The letter states: “At face value, the Scaling Up for Better Health plan, which is in fact a cluster of recent global health initiatives encompassing Germany's Providing for Health, Canada's Catalytic Initiative to Save a Million Lives, the United Kingdom’s International Health Partnership, and Norway’s Deliver Now for Women and Children; and which has recently been endorsed by all of you, could only make us happy. However, when reading the final draft note of November 1, 2007, combined with our experience in developing countries, we fear that this new initiative might undermine some existing efforts to realize the right to health. In particular we fear that this new initiative might be inspired by recent public comments, according to which the world is spending too much on the fight against AIDS. If this were the intention, we could certainly not support this initiative. The world is not spending enough on the fight against AIDS and the world is not spending enough fighting against other health crises and problems. Only if this is explicitly acknowledged as the foundation of the Scaling Up for Better Health plan, we would be willing to support this plan.”

The letter then spells out several key conditions that must be met before the ITPC will support the plan. These conditions include: the plan’s recognizing that health is a human right; the adoption of a sustainable health care aide system that operates on an uninterrupted basis; the acknowledgement of the importance of the right to health above macroeconomic concerns; an allowance for appropriate responses to health crises; a balanced approach to the integration of “vertical,” or disease-specific, health interventions; a transparent overview of contributions and grants; and a push to ensure that civil society is included in all stages of the plan’s decision-making processes.

“We are the consumers (and often providers) of health care, we have a vested interest in seeing programs succeed in reaching their goals,” the ITPC letter concludes. “We are able to provide an independent voice from our countries’ villages to our nations’ capitals describing what we need in real terms and what is and isn’t working on the ground.

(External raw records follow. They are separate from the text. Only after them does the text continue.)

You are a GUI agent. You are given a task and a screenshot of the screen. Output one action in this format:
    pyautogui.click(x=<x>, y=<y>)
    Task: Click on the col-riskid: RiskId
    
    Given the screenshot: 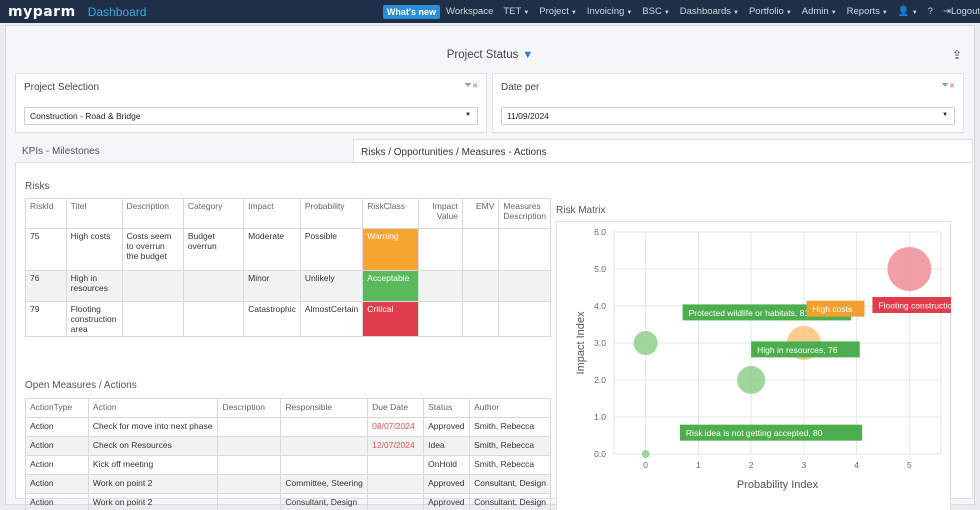 What is the action you would take?
    pyautogui.click(x=46, y=214)
    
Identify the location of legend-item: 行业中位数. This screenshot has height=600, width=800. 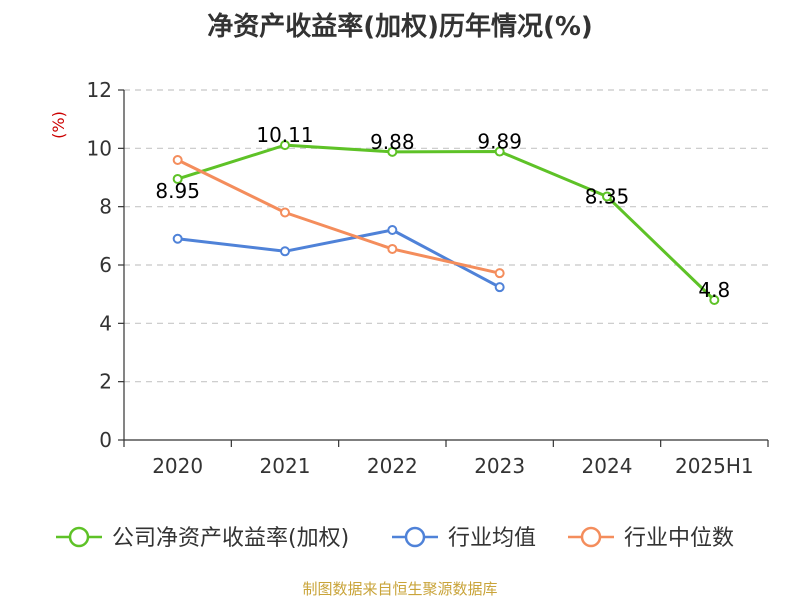
(651, 538).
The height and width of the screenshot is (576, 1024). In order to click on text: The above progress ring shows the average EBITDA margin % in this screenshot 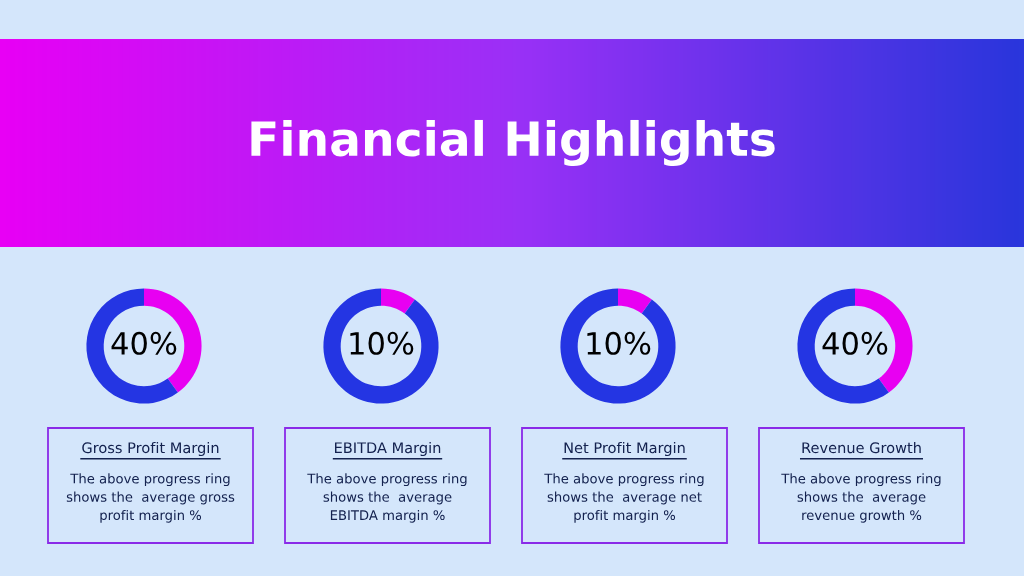, I will do `click(387, 498)`.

We are willing to work together, but our conditions for collaboration are clear.”

POZ asked Gregg Gonsalves, a well-known international AIDS activist currently with the AIDS and Rights Alliance for Southern Africa in Capetown, also a signatory of the letter, why he feels the letter was sent. “We sent [it] because several major funders of AIDS programs are considering moving away from disease-specific funding, and these policy changes are imminent,” he said.